* TASK TO CARRY OUT *
Format as a numbered list the lines of the records starting at the line that contains "Where should I click to: Click the horizontal" and ending at the end of the records, omitting blank lines.

Data on locating visible targets:
================================
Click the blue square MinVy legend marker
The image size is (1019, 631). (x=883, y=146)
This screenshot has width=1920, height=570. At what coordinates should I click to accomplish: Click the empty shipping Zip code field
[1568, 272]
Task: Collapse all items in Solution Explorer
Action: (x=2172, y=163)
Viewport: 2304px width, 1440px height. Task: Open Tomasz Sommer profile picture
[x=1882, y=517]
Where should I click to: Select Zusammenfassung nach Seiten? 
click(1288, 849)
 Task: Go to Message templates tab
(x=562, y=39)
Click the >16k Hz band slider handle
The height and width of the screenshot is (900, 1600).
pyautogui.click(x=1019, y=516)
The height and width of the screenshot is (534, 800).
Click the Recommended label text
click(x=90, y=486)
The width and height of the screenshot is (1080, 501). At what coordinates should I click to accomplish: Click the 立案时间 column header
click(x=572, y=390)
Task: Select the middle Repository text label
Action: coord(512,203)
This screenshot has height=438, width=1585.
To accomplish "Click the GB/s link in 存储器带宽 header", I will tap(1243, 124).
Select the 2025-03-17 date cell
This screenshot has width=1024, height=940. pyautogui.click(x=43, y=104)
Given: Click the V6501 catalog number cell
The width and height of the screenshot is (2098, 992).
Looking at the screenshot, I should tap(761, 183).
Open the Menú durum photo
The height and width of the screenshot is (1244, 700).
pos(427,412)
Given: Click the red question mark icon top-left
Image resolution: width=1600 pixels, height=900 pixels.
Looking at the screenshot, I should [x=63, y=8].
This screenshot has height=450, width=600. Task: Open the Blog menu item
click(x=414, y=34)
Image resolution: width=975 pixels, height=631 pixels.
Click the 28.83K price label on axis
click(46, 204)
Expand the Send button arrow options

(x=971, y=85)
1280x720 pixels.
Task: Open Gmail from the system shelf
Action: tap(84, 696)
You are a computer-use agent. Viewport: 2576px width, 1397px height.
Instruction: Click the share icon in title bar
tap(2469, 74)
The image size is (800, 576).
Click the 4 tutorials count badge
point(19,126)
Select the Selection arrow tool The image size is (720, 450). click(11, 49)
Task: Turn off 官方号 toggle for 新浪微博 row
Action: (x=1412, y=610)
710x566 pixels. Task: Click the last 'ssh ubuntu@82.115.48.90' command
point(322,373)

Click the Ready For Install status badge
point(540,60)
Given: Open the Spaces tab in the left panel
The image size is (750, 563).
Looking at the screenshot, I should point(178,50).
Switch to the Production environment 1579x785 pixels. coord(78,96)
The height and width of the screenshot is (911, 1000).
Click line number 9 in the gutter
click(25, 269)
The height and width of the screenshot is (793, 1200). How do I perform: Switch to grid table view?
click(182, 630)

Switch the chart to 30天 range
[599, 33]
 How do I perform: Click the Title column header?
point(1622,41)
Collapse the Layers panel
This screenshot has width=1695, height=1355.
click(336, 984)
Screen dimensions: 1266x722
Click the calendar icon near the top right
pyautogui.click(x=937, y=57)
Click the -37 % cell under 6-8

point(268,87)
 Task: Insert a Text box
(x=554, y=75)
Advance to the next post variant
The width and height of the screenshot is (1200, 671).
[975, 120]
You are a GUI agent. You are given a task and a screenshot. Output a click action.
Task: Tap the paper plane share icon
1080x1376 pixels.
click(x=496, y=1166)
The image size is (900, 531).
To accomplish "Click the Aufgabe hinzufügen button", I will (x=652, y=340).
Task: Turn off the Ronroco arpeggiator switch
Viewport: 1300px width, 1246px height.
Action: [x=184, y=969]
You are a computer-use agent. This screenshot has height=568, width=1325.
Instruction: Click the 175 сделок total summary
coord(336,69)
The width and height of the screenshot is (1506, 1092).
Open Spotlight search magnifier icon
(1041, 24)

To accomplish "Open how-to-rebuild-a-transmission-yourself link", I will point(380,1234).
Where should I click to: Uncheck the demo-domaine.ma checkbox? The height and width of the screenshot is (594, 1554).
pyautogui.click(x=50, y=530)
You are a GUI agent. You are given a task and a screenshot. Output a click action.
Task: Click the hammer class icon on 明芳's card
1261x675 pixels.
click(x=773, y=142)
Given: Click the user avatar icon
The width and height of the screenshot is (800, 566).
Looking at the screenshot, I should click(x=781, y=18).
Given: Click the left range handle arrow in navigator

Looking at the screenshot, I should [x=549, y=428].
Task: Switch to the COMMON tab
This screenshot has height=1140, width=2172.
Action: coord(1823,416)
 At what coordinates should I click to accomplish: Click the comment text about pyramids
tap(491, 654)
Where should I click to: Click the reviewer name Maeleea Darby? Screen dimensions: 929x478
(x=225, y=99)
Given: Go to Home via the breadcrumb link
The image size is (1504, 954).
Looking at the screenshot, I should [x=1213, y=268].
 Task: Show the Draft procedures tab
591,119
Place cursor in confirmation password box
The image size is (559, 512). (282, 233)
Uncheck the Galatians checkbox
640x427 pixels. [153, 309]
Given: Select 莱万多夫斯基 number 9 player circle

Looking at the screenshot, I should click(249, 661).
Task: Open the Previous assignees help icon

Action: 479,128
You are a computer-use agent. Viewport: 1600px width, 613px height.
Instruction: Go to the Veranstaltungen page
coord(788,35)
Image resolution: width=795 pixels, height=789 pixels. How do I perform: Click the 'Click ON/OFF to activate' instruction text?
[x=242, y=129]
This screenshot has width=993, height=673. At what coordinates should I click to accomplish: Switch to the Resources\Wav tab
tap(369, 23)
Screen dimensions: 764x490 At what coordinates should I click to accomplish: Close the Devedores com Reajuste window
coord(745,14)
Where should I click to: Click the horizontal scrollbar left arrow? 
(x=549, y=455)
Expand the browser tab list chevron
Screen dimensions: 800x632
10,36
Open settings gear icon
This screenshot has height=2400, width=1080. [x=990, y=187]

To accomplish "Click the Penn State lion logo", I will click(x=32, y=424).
================================
* RESULT BELOW *
1. Where should I click to: Click the horizontal scrollbar left arrow? 
2. (x=549, y=455)
3. Expand the browser tab list chevron
4. Screen dimensions: 800x632
5. 10,36
6. Open settings gear icon
7. This screenshot has height=2400, width=1080. [x=990, y=187]
8. To accomplish "Click the Penn State lion logo", I will click(x=32, y=424).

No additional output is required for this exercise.